From f85f109b1aca04059148e64082864fe2429abbd8 Mon Sep 17 00:00:00 2001
From: ytl0623 <david89062388@gmail.com>
Date: Fri, 20 Mar 2026 00:19:28 +0800
Subject: [PATCH 1/6] =?UTF-8?q?fix(autoencoderkl):=20handle=20proj=5Fattn?=
 =?UTF-8?q?=E2=86=92out=5Fproj=20key=20mapping=20in=20load=5Fold=5Fstate?=
 =?UTF-8?q?=5Fdict?=
MIME-Version: 1.0
Content-Type: text/plain; charset=UTF-8
Content-Transfer-Encoding: 8bit

Signed-off-by: ytl0623 <david89062388@gmail.com>
---
 monai/networks/nets/autoencoderkl.py | 26 +++++++++++++++++++-------
 1 file changed, 19 insertions(+), 7 deletions(-)

diff --git a/monai/networks/nets/autoencoderkl.py b/monai/networks/nets/autoencoderkl.py
index b5a282a340..3d60370401 100644
--- a/monai/networks/nets/autoencoderkl.py
+++ b/monai/networks/nets/autoencoderkl.py
@@ -715,13 +715,25 @@ def load_old_state_dict(self, old_state_dict: dict, verbose=False) -> None:
             new_state_dict[f"{block}.attn.to_k.bias"] = old_state_dict.pop(f"{block}.to_k.bias")
             new_state_dict[f"{block}.attn.to_v.bias"] = old_state_dict.pop(f"{block}.to_v.bias")
 
-            # old version did not have a projection so set these to the identity
-            new_state_dict[f"{block}.attn.out_proj.weight"] = torch.eye(
-                new_state_dict[f"{block}.attn.out_proj.weight"].shape[0]
-            )
-            new_state_dict[f"{block}.attn.out_proj.bias"] = torch.zeros(
-                new_state_dict[f"{block}.attn.out_proj.bias"].shape
-            )
+            out_w = f"{block}.attn.out_proj.weight"
+            out_b = f"{block}.attn.out_proj.bias"
+            proj_w = f"{block}.proj_attn.weight"
+            proj_b = f"{block}.proj_attn.bias"
+
+            if out_w in new_state_dict:
+                if proj_w in old_state_dict:
+                    new_state_dict[out_w] = old_state_dict.pop(proj_w)
+                    if proj_b in old_state_dict:
+                        new_state_dict[out_b] = old_state_dict.pop(proj_b)
+                else:
+                    # weights pre-date proj_attn: initialise to identity / zero
+                    new_state_dict[out_w] = torch.eye(new_state_dict[out_w].shape[0])
+                    new_state_dict[out_b] = torch.zeros(new_state_dict[out_b].shape)
+            elif proj_w in old_state_dict:
+                # new model has no out_proj at all – discard the legacy keys so they
+                # don't surface as "unexpected keys" during load_state_dict
+                old_state_dict.pop(proj_w)
+                old_state_dict.pop(proj_b)
 
         # fix the upsample conv blocks which were renamed postconv
         for k in new_state_dict:

From 5db2a70a0d91670a70f447ac7a16bbdf6e5e3709 Mon Sep 17 00:00:00 2001
From: ytl0623 <david89062388@gmail.com>
Date: Fri, 20 Mar 2026 09:25:04 +0800
Subject: [PATCH 2/6] add unit test

Signed-off-by: ytl0623 <david89062388@gmail.com>
---
 monai/networks/nets/autoencoderkl.py      | 15 ++--
 tests/networks/nets/test_autoencoderkl.py | 90 +++++++++++++++++++++++
 2 files changed, 99 insertions(+), 6 deletions(-)
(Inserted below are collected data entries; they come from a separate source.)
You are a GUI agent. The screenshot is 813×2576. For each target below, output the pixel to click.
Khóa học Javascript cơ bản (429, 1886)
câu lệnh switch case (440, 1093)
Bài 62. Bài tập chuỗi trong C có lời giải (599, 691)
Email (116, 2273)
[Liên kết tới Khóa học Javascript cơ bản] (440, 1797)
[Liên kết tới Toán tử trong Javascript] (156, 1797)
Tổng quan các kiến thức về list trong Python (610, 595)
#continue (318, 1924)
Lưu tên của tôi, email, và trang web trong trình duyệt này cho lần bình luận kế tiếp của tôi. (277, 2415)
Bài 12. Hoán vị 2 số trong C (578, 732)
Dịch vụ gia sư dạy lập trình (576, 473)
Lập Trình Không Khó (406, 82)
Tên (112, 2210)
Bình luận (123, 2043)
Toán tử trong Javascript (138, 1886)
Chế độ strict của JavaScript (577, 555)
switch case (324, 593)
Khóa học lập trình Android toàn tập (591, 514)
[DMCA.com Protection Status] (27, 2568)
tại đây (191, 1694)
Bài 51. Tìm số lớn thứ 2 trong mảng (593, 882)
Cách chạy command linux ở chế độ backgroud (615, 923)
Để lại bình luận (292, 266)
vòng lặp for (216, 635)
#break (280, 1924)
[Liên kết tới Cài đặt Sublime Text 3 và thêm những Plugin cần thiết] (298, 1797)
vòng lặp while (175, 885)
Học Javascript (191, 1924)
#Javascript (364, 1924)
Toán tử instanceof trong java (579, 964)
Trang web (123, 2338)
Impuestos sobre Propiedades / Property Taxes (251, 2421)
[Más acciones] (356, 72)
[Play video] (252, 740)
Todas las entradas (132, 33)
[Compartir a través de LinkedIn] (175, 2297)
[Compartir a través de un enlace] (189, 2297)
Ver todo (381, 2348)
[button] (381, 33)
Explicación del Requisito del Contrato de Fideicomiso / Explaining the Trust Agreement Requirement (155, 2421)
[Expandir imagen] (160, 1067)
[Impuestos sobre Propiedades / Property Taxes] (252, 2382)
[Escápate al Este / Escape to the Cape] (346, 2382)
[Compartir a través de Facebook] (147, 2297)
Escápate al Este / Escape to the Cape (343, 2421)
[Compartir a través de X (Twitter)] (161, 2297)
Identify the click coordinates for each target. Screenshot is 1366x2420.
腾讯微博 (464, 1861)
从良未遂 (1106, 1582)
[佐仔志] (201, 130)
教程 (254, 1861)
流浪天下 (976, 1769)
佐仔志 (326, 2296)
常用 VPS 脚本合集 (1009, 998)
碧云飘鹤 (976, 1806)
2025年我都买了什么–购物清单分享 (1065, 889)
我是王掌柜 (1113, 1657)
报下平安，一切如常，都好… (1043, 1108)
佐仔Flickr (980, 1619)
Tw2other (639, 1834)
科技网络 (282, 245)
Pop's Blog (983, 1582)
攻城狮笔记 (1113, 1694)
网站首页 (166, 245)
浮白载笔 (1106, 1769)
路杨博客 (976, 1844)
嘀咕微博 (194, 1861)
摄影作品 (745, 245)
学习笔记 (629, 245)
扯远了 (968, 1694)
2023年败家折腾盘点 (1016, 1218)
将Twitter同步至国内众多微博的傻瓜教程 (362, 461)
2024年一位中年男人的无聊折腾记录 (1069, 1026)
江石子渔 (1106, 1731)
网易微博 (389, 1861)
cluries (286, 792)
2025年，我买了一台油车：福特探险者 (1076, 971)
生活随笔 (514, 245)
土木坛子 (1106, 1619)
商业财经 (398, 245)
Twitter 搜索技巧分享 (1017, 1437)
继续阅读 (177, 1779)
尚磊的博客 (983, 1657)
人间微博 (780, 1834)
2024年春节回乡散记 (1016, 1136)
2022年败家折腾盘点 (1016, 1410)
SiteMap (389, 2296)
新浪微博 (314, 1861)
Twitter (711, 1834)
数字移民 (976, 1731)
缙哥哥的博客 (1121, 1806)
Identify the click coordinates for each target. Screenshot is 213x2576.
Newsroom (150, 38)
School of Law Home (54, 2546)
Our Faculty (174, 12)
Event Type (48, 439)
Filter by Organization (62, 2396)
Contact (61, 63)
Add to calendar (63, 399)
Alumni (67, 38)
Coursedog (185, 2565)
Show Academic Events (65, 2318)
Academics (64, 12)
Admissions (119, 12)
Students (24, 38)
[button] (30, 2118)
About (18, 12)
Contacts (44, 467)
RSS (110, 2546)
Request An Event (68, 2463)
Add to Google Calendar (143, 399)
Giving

diff --git a/monai/networks/nets/autoencoderkl.py b/monai/networks/nets/autoencoderkl.py
index 3d60370401..372493063c 100644
--- a/monai/networks/nets/autoencoderkl.py
+++ b/monai/networks/nets/autoencoderkl.py
@@ -680,6 +680,7 @@ def load_old_state_dict(self, old_state_dict: dict, verbose=False) -> None:
 
         Args:
             old_state_dict: state dict from the old AutoencoderKL model.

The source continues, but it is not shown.